光に包まれたアヤカは笑顔を見せながらでキンタロウの手を使いバイバイをしている。母親らしい別れの挨拶だ。手を振られているキンタロウも上機嫌だ。
その笑顔と手に返すように黒田の彼女ヒナコも笑顔で手を振り返した。その直後、瞬きほどの速さで目の前から姿を消した。ユウジたちはワープしたのだった。
ユウジたちがいなくなった途端、ヒナコは黒田の手を繋いだ。人前で手を繋いでいる姿を見せるのは恥ずかしいのだろう。ヒナコはシャイで可愛らしい女性なのだ。そんなヒナコの優しく小さな手を黒田は握り返す。
「行っちまったな」
「ショウちゃんがあんなに楽しそうにゲームしてるところ初めて見たよ」
「そ、そうか?」
「うん。とても楽しそうだったよ」
チェス対決に敗北してしまった黒田は悔しさよりも楽しさの方が圧倒的に勝っていた。それは黒田自身よりも横で見ていたヒナコが理解していた。

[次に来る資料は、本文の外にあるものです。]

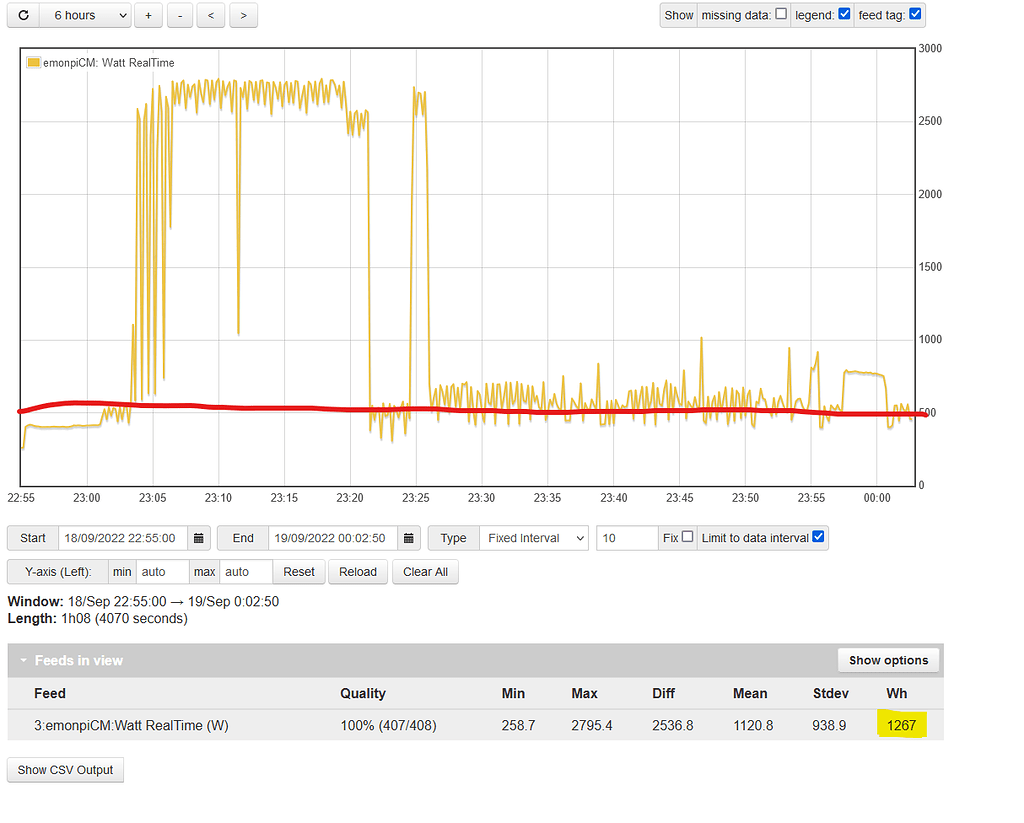Viewport: 1024px width, 823px height.
Task: Open the Fixed Interval type dropdown
Action: tap(534, 537)
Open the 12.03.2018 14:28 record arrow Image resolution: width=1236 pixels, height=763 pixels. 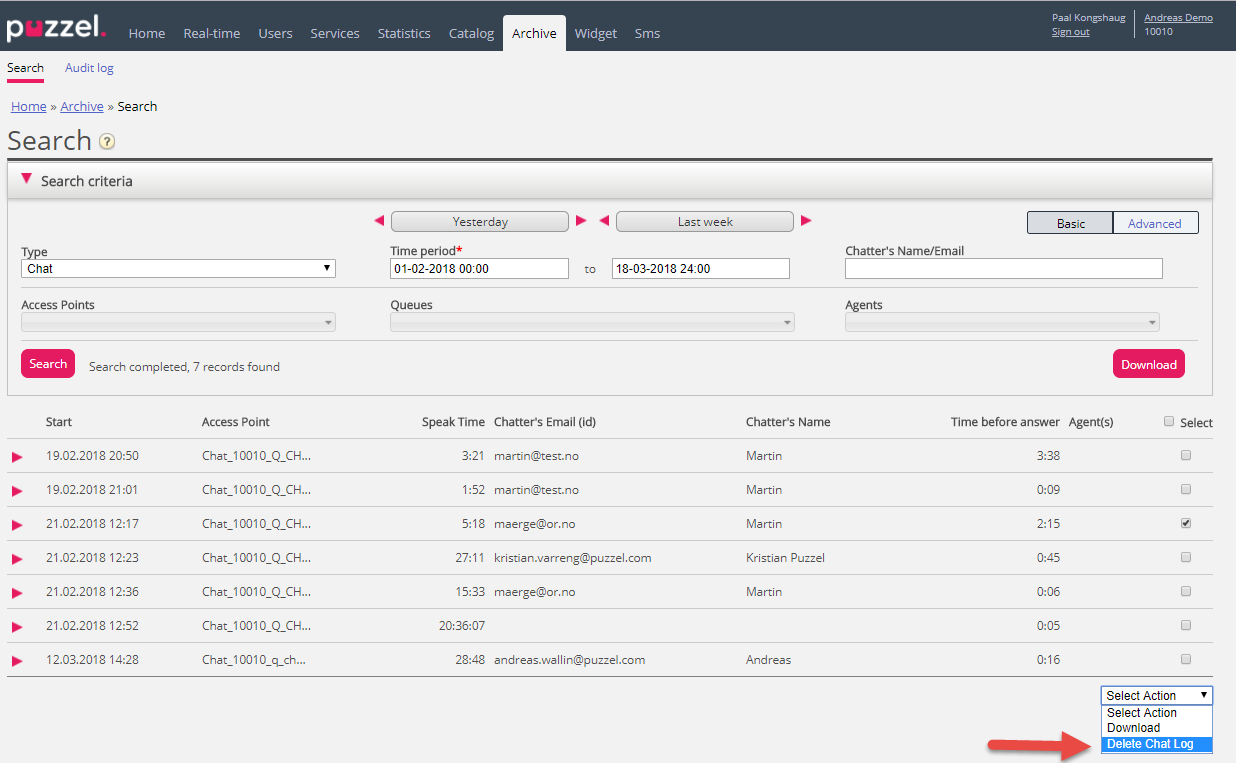[x=17, y=661]
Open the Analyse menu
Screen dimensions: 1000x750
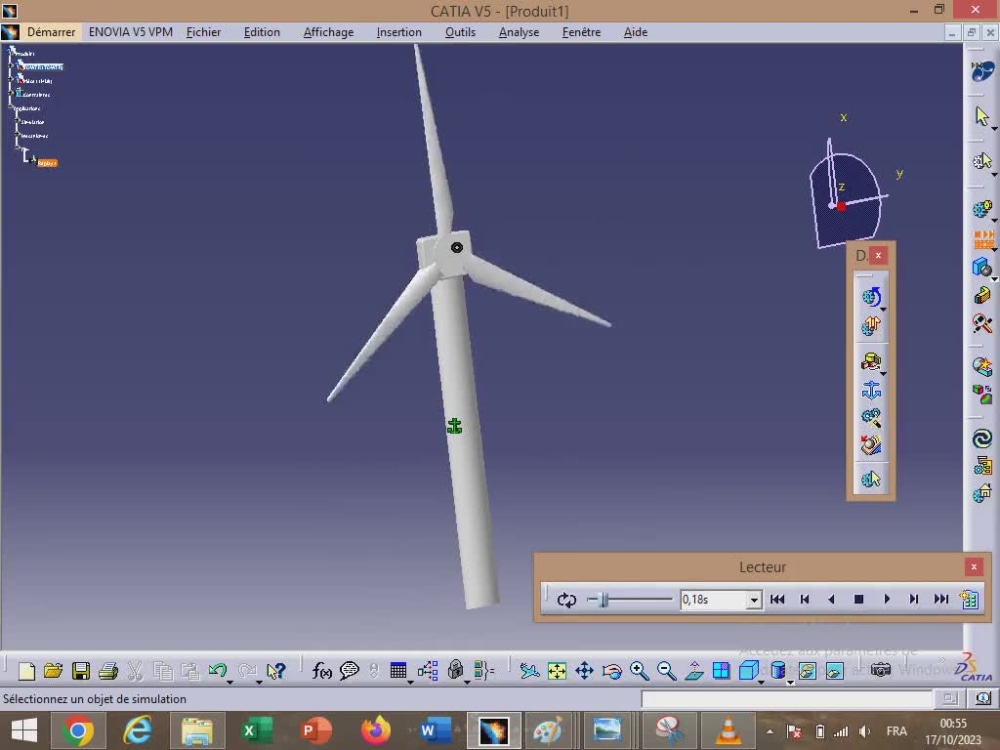(x=518, y=32)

そんな笑顔溢れる反省会の最中に案内兎のクロは黒田の空いている方の手にサイコロを持たせた。大きさはテニスボールくらいの大きさだ。
「では罰を執行するとしよう。この黒いサイコロを振ってくれ。出た目によって罰が変わる」
「先延ばしにしても絶対に受ける罰だもんな。さっさと受けちまった方がいい。振るぜ」
黒田はヒナコと手を繋ぎながら持たされた黒いサイコロを振った。
黒いサイコロは転がり続ける。神様が罰を選ぶのを悩んでいるかのように黒いサイコロはなかなか目を出さない。転がり続ける時間は罰を受ける2人に緊張感と不安感を増幅させる。
軽い罰だというのはわかっている。けれど罰は罰だ。受けなくてもいいなら受けたくはない。どうせ受ける罰ならば一番軽い罰が良いのだ。誰だってそう願うだろう。

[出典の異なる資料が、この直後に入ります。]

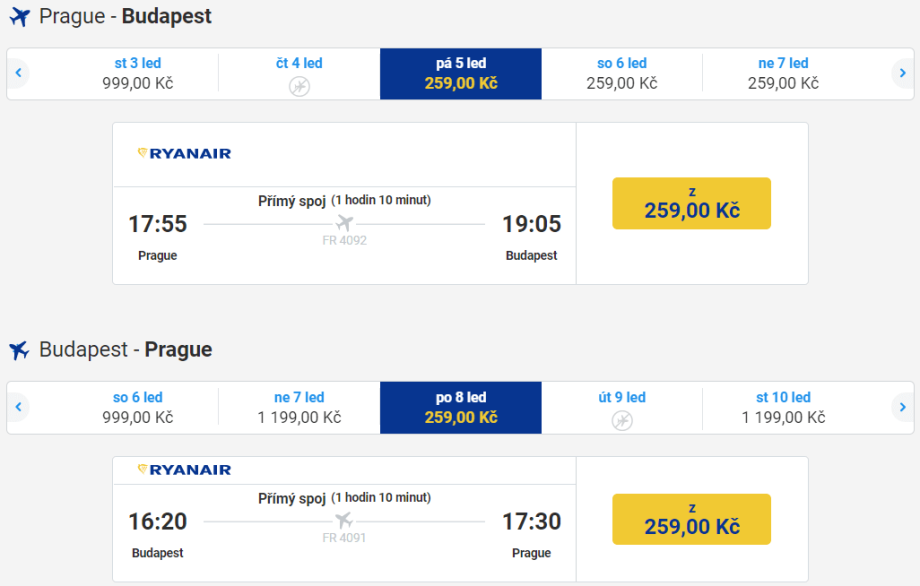Click the plane icon above FR 4091

click(x=345, y=520)
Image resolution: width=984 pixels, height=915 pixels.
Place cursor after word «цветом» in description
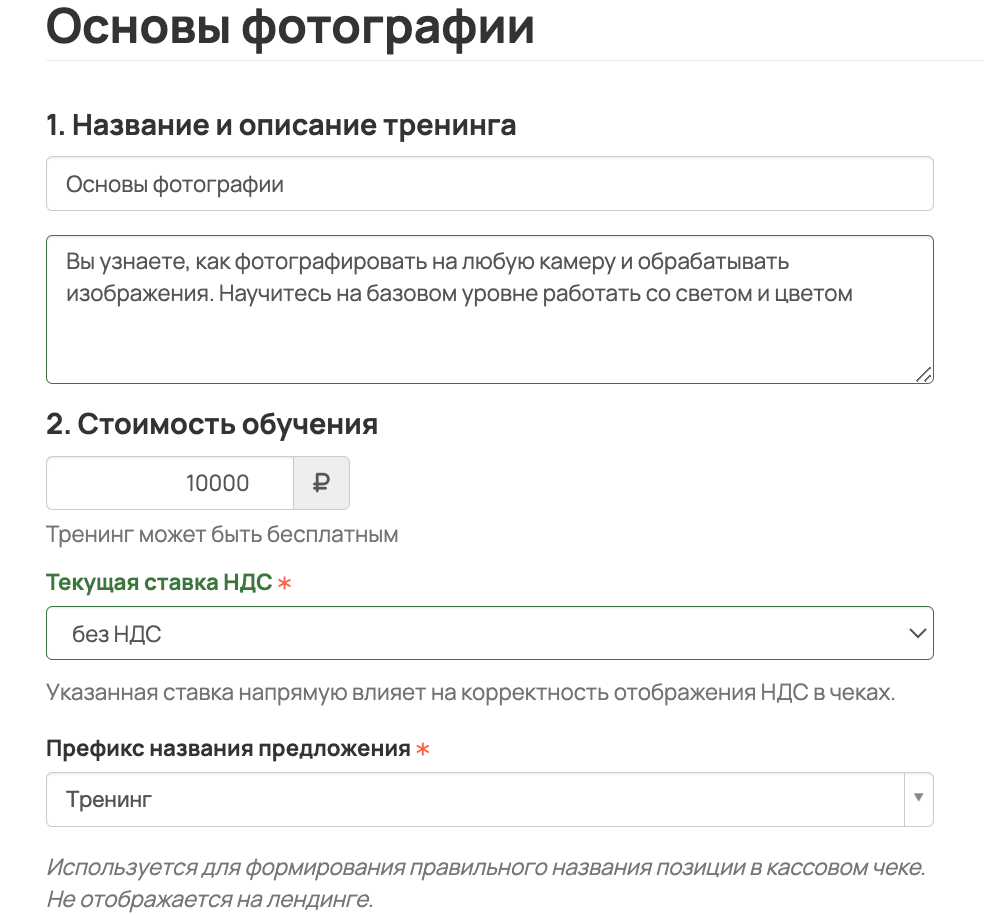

黒いサイコロは転がる勢いが弱まり目を確定させようとしている。止まりそうでなかなか止まらないもどかしい時間が続いたが黒いサイコロは止まった。
黒いサイコロの目は5だ。6面ダイスの中では2番目に大きい数字。数字が大きいほど罰が重くなることは90マスまで来ている黒田にとっては常識だ。

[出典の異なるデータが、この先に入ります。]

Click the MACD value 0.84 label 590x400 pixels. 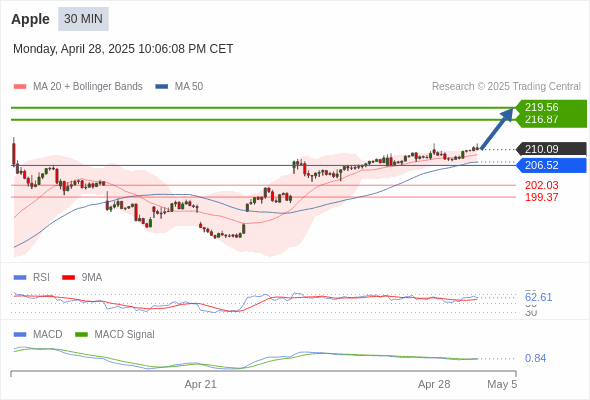(535, 358)
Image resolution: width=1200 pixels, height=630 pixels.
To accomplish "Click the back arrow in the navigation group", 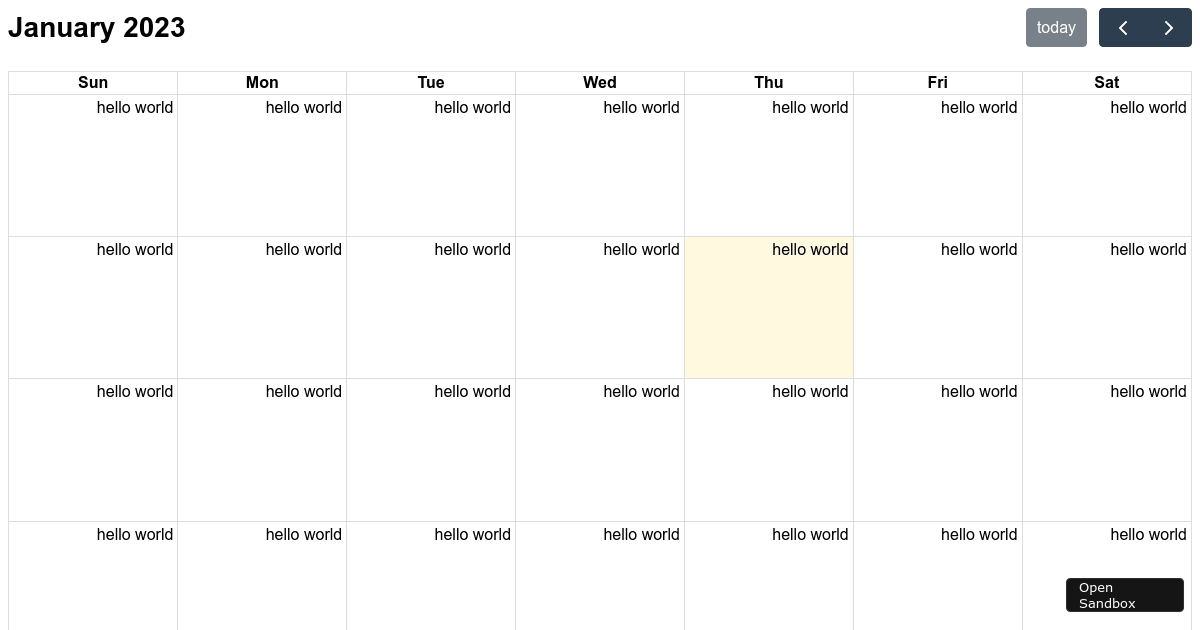I will pyautogui.click(x=1122, y=27).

5の目を見た黒田は左半身に温かいものを感じた。それは罰に身構えたものでも緊張によって出た冷や汗でもない。
「う、腕がァア、腕がァアア、アァアア」
アヤカと手を繋いでいた黒田の左腕は肩から床に落ちている。そこには大量の血。そして手を繋いだままのヒナコも倒れていた。
「ヒ、ヒナ……ヒナコォオオ!」
声も出さず倒れたヒナコの安否を確認しようと黒田はしゃがみ込んだ。自分の左腕の痛みを忘れるほどよ彼女のヒナコが倒れている目の前の光景の方が心を痛めつけている。
「う、うそだろ」
ヒナコは呼吸をしていない。それどころか内臓が飛び出ている。呼吸などできる姿をしていない。
「うぅ、ぁ、ぅ……」
黒田は残っている右腕を使いヒナコの内臓を元に戻そうとするが内側から破裂したであろう内臓は臓器の役割を果たす姿をしていない。そして飛び散った内臓はもうヒナコの内には戻りきらなかった。
その時、黒田は気が付いた。自分の左半身に感じた温かい何か。それは自分の左腕が落ちた時に大量に流れた自分の血ではなく、内臓が破裂して倒れたヒナコの血飛沫だったことに。
自分が死ぬのではないかと考える間もなくヒナコは即死をしただろう。その証拠に繋がれた手は固く繋がれたままだ。まだ死後硬直には早い。
「ヒナ、ヒナ、ヒ……ナ……ヒナコォオオオ!」
黒田は叫んだ。ヒナコの魂を呼び戻そうと必死に叫んだ。しかしその叫びは届かない。無情にも時間は過ぎていきヒナコの温かかった血は冷たく冷めていく。真っ赤でサラサラだった血は黒みを帯びた赤色に変色していった。